■ **Reading text**:
++++++++++++++++++++
This is an attractive publication: thirteen chapters on syphilis during the Renaissance, mainly in English life and letters (three of these on Shakespeare), carefully printed on excellent paper, with many illustrations from the period, all [End Page 313] instructively explicated in extensive legends. I found the earlier chapters about Fracastoro and the controversy over the origin of the disease (chap. 1), about the drugs used to fight it (chap. 2), and about Renaissance English books on it (chap. 3) the most informative—although here, as elsewhere in the book, there is some overlap between chapters in the material presented.

Generally the author writes better as a historian than as a literary critic with his own agenda; the latter mode sometimes leaves an impression of considerable unease. This is particularly true of the sections relating to Shakespeare. Since the two modes or subjects are often intermingled, it is unfortunately not possible to recommend reading one half of the book and avoiding the other: readers will have to be on their toes.

I mention only three problematic issues: (1) As early as in chapter 2 (on drugs) the passage from Hamlet comes up in which the Ghost reports that the murderer poisoned him by pouring into his ears “juice of cursed Hebona in a vial” (I.v.62, Riverside ed.). On the basis of various associations, Fabricius argues at length (and I believe unconvincingly) that the “leperous distilment,” as the Ghost calls it, “can only be” Lignum Guaiacum, the American wood then commonly used as a remedy against syphilis (p. 43). Although he recognizes the difficulty of considering the antilueticum a poison (p. 47), he believes that it was considered so dangerous when administered incorrectly that this is what Elizabethans would have associated in this place. (2) Chapter 10 expands on Caroline Spurgeon’s work from the thirties on image clusters in Shakespeare, supposed to represent associations in the unconscious and resulting in statistics that have long been critiqued and (I would think) discredited in scholarship. (3) Fabricius is entirely persuaded by A. L. Rowse’s suggestion of 1974 that the mysterious dark lady of Shakespeare’s sonnets is Amelia Lanier. Although much work has been done recently on this poet and her Salve Deus Rex Judaeorum, this identification (like many others Rowse has proposed) has not met with much enthusiasm.

Thus forewarned, the reader will find this book useful and pleasurable. It complements well such books as Greg Bentley’s Shakespeare and the New Disease (1989), which is more literary, and Claude Quétel’s History of Syphilis (translated from the French in 1990), which is mainly about Continental authors. Fabricius’s wide range of references from Goethe and Nietzsche to Baudelaire and Maupassant make the book pleasantly urbane.
++++++++++++++++++++
■ **Problem to work on**:
Render this sentence from the review in French: "Thus forewarned, the reader will find this book useful and pleasurable." Work from the review alone, without outside knowledge.

■ **Available data**:
++++++++++++++++++++
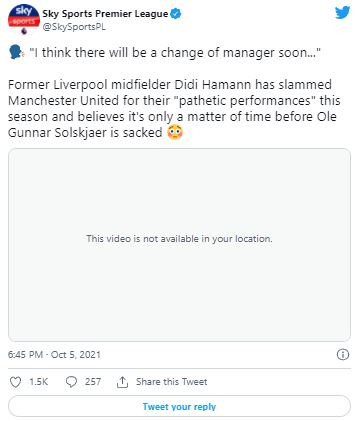Screen dimensions: 361x421
Task: Click the 257 replies count
Action: [x=93, y=382]
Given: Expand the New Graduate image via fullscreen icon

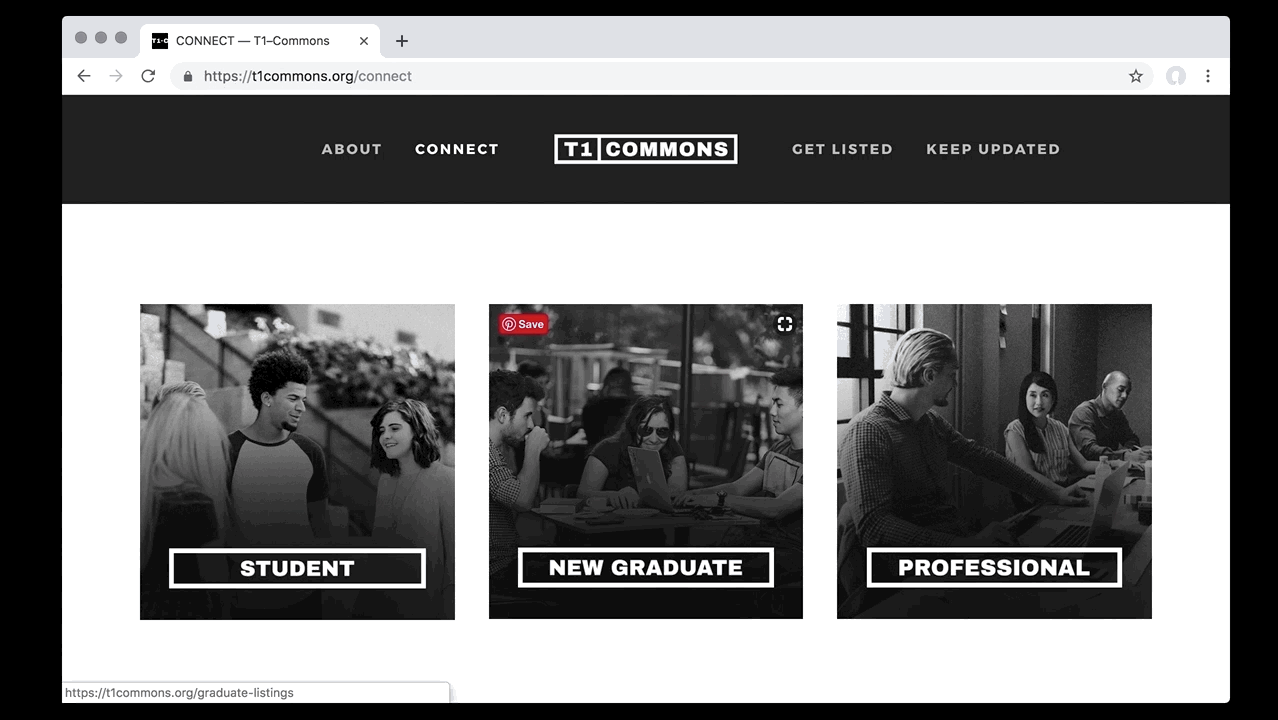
++++++++++++++++++++
■ **Result**:
Ainsi prévenu, le lecteur trouvera ce livre utile et agréable.